[Start of section]

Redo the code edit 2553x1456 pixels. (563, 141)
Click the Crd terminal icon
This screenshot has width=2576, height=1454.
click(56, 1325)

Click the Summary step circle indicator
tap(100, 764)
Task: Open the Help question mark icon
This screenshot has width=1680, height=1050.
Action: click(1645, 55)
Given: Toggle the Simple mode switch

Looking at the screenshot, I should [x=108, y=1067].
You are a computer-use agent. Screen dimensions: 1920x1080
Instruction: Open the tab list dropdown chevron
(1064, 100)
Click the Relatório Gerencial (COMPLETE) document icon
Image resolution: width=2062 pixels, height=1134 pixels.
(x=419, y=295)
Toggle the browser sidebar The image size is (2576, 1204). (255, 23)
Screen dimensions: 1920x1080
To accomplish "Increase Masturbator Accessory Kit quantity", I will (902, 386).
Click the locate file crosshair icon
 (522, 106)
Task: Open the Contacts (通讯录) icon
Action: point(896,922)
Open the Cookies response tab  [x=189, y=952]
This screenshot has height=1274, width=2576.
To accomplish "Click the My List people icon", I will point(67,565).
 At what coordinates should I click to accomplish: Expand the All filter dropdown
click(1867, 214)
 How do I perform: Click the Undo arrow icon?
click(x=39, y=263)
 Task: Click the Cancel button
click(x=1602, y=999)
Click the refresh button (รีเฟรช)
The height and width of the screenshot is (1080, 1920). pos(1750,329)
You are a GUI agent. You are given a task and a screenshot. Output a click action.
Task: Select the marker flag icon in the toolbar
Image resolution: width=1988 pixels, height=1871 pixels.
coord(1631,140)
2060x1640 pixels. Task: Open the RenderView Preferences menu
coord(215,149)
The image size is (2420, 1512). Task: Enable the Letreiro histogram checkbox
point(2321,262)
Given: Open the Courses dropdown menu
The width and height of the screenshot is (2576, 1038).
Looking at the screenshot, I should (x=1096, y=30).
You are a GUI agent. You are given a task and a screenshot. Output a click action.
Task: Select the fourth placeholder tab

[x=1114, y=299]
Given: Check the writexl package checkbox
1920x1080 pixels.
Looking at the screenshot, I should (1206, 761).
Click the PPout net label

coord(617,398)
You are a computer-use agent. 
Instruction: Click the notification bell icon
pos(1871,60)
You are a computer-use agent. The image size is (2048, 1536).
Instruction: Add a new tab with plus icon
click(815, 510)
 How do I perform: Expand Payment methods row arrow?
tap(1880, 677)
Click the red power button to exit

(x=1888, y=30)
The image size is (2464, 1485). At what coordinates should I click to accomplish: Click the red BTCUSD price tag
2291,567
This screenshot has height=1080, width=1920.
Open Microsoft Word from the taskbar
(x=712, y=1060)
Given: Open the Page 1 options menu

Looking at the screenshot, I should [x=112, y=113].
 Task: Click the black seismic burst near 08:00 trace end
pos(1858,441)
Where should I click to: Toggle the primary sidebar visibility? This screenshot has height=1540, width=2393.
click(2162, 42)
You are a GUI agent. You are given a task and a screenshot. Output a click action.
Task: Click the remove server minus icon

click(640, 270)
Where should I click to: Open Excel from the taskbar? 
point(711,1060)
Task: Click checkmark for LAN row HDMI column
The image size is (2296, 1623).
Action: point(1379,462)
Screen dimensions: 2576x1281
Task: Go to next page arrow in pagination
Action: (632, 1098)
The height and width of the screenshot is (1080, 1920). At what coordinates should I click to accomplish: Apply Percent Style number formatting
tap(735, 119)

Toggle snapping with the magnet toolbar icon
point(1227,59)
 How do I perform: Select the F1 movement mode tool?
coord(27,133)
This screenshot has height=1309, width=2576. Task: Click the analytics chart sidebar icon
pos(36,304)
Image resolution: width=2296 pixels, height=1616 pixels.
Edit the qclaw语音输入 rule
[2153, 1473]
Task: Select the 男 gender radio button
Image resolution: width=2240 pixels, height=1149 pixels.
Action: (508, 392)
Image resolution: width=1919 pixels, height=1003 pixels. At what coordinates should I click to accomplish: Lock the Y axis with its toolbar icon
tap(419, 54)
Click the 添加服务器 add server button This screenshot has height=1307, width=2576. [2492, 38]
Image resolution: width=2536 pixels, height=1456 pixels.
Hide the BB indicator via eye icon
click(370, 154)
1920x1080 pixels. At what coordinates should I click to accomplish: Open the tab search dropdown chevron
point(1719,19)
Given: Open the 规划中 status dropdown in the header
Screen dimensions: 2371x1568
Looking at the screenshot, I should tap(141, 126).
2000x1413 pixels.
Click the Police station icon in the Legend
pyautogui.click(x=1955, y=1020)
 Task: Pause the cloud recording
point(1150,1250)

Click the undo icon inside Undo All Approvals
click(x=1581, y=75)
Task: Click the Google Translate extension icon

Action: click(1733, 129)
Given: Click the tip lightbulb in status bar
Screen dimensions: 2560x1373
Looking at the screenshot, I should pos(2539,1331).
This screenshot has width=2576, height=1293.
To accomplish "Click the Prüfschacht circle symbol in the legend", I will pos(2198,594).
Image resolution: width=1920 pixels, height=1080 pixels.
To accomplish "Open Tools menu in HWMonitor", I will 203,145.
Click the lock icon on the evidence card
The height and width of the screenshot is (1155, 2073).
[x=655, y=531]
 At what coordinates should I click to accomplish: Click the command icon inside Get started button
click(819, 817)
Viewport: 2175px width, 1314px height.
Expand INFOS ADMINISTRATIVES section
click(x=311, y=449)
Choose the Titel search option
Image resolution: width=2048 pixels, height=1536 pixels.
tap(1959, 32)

[End of section]

### WHAT THE EXERCISE ASKS
Taking the entries above, restate exactly those lines that fall between the line with "Task: Open the Help question mark icon" and the line with "You are a computer-use agent. Screen", keeping both of those lines too.

### OUTPUT OF THE EXERCISE
Task: Open the Help question mark icon
This screenshot has width=1680, height=1050.
Action: click(1645, 55)
Given: Toggle the Simple mode switch

Looking at the screenshot, I should [x=108, y=1067].
You are a computer-use agent. Screen dimensions: 1920x1080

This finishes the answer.